O ex-presidente Jair Bolsonaro (PL) recebeu alta hospitalar na manhã desta sexta-feira (27) e retornou à residência onde passará a cumprir prisão domiciliar humanitária, em Brasília. A medida terá duração inicial de 90 dias e foi autorizada pelo ministro Alexandre de Moraes, do Supremo Tribunal Federal (STF), em razão do estado de saúde do ex-chefe do Executivo.
Bolsonaro deixou o hospital DF Star por volta das 10h, em um veículo descaracterizado e sem escolta policial. Pouco antes, a ex-primeira-dama Michelle Bolsonaro também havia saído do local. Cerca de 20 minutos depois, o ex-presidente chegou ao condomínio onde mora, no bairro Jardim Botânico, e foi visto no jardim da residência usando colete à prova de balas.
O ex-presidente estava internado desde o dia 13 de março após ser diagnosticado com broncopneumonia bacteriana causada por um episódio de broncoaspiração. Durante o período de internação, ele permaneceu dez dias na Unidade de Terapia Intensiva (UTI) e foi transferido para o quarto na última segunda-feira (23).
A decisão que autorizou a prisão domiciliar foi assinada por Alexandre de Moraes na terça-feira (24), após análise de pedidos da defesa e parecer favorável da Procuradoria-Geral da República. Segundo o ministro, o ambiente domiciliar é o mais adequado para garantir a recuperação completa do paciente, considerando que a recuperação de pneumonia bilateral pode levar entre 45 e 90 dias.
Apesar da flexibilização do regime, Moraes destacou que a estrutura da unidade conhecida como “Papudinha”, o 19º Batalhão da Polícia Militar onde Bolsonaro cumpria pena, oferecia atendimento médico considerado eficiente, com monitoramento frequente.
A prisão domiciliar impõe uma série de restrições ao ex-presidente, que cumpre pena de 27 anos e três meses por tentativa de golpe de Estado.
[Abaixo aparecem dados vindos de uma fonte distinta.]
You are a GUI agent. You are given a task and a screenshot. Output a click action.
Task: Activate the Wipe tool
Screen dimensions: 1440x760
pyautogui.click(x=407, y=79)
Entre as determinações estão o uso obrigatório e contínuo de tornozeleira eletrônica, a proibição do uso de celulares, computadores ou qualquer meio de comunicação — inclusive por intermédio de terceiros — e a vedação total de publicações em redes sociais, além da gravação de vídeos ou áudios.
Ao término do prazo de 90 dias, Bolsonaro será submetido a nova perícia médica oficial. O exame irá avaliar se ele possui condições de retornar ao estabelecimento prisional ou se o benefício humanitário deverá ser prorrogado.